::: DATA :::

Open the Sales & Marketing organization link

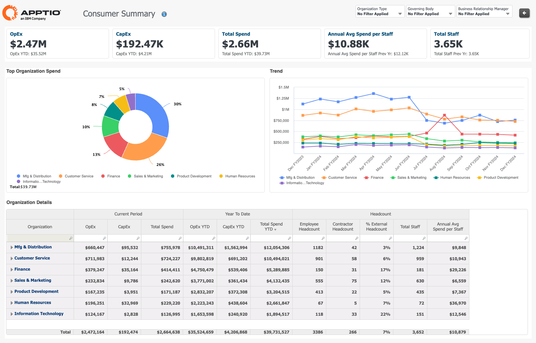pos(33,280)
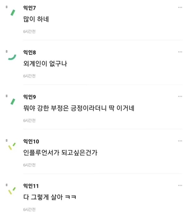
Task: Select the comment '인플루언서가 되고싶은건가'
Action: tap(60, 153)
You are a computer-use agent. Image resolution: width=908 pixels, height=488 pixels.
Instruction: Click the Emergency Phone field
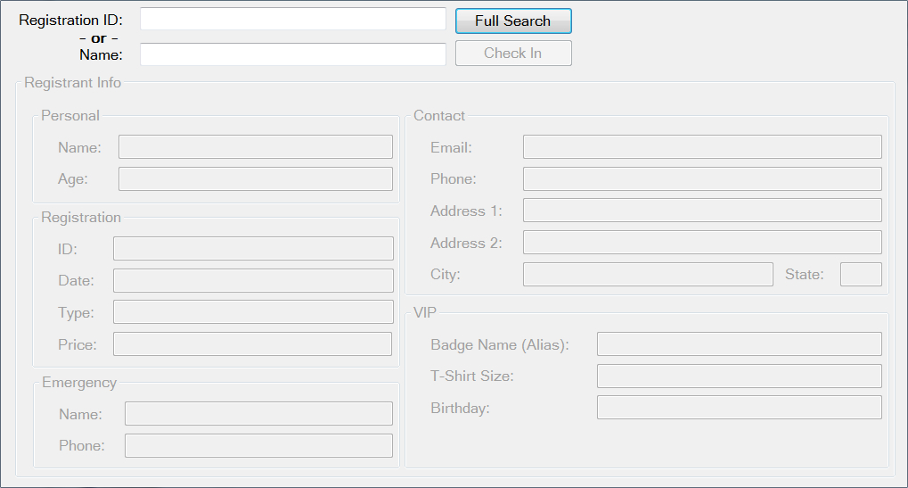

:::

* _AIM OF THE TASK_
In the listing, find the line with "You are a computer-use" and retype exactly from there through the last line, both included, leaving the pictures out.

* _SOLUTION TO THIS PROBLEM_
You are a computer-use agent. Image resolution: width=908 pixels, height=488 pixels.
Instruction: Click the Emergency Phone field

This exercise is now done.